Outro aspeto salientado é que “esta vacina não só vai prevenir a infeção, mas também permitir que a doença não se desenvolva de forma tão severa nos indivíduos, ou seja, não têm um quadro clínico tão grave. Mesmo aqueles que desenvolvem a doença, têm sintomas mais moderados”.

Também na China estão a ser feitos desenvolvimentos quanto à vacina. A Coronavac, desenvolvida nos laboratórios chineses Sinovac, demonstra uma grande taxa de eficácia nos voluntários que foram testados. Ainda está na fase dois dos ensaios clínicos.

Enquanto as vacinas não chegam a todos os países, a pandemia trava-se de outras formas. Cristina Godinho da Silva apoia a promoção de uma testagem massiva “. É isto que acontece em muitos países asiáticos como é o caso por exemplo da China, Japão e como é agora no caso da Austrália”.

Nestes países, sempre que surgem novos surto há uma testagem massiva. Contudo, esta realidade não é comum a todos os países. “Não se fica à espera de ver se há sintomas, se o contacto é mais ou menos próximo. Isso é algo que não está a ser feito em Portugal, mas que também não está a ser feito na Europa e nos Estados Unidos da América”. 

Será possível regressar em breve à normalidade?
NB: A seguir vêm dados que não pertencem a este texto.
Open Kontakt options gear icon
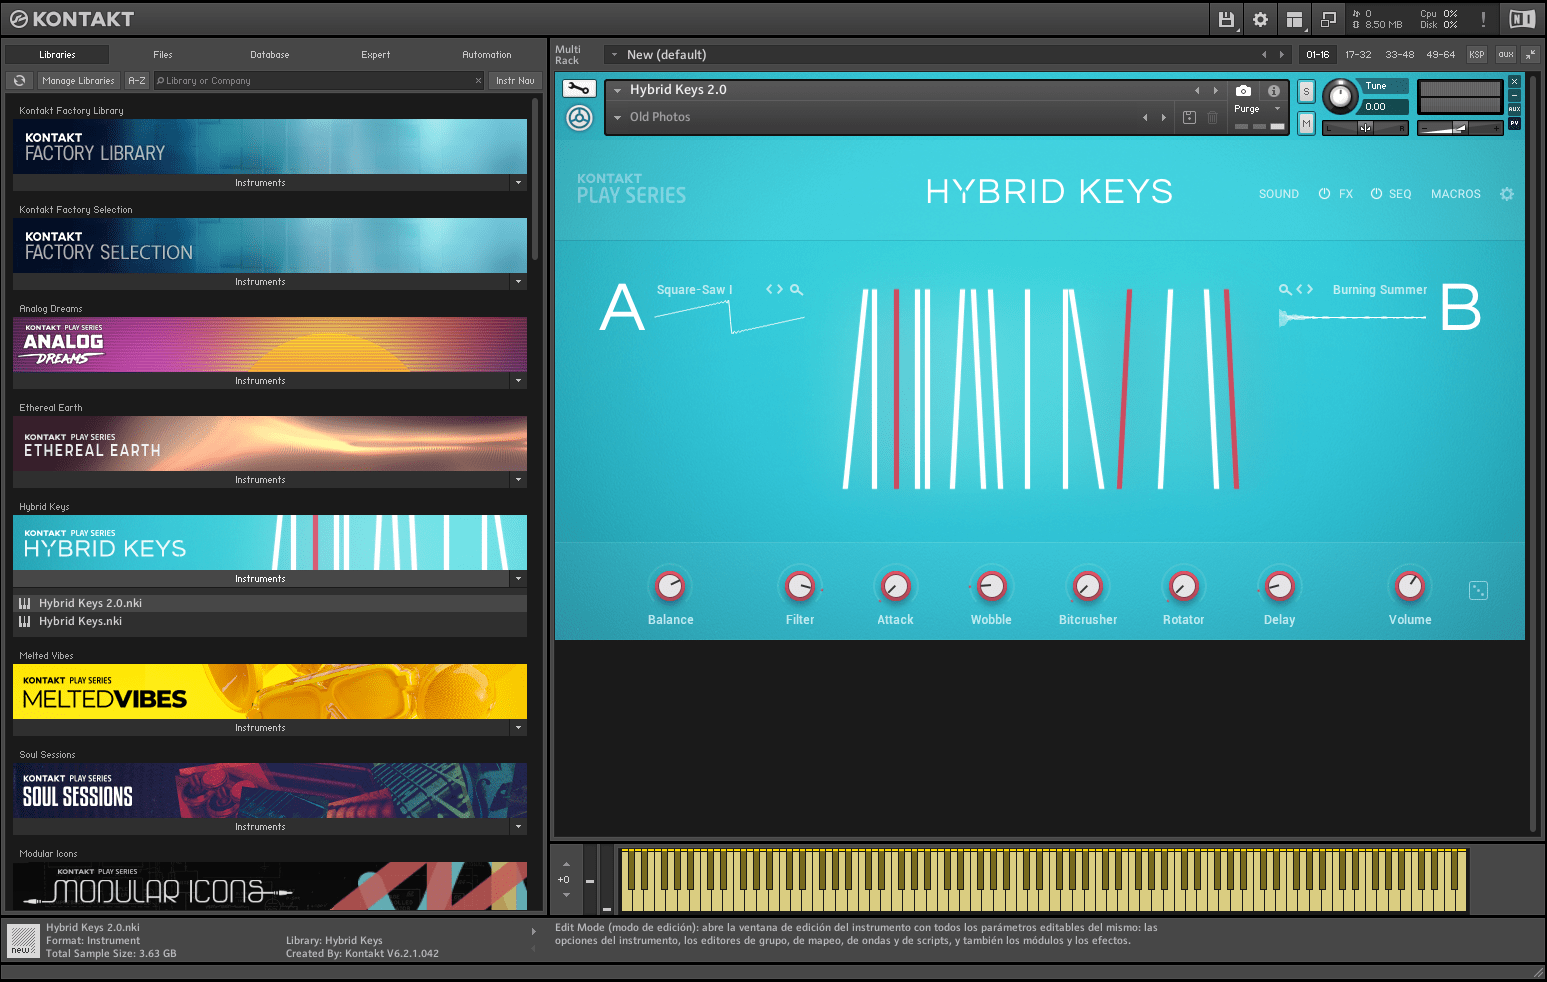This screenshot has width=1547, height=982. click(x=1260, y=19)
Apesar de o desenvolvimento das vacinas ter sido muito rápido e com resultados promissores, estes ensaios clínicos englobam indivíduos saudáveis e não indivíduos com patologias associadas ou com idade muito avançada, que representam, precisamente, os doentes de risco. 

“É difícil nesta fase prever o futuro. Aquilo que todos esperamos é encontrar uma vacina que seja eficaz e segura. O importante é que haja uma vacinação massiva da população mundial num período de tempo relativamente curto. Isto vai permitir quebrar a transmissão do vírus”, conclui.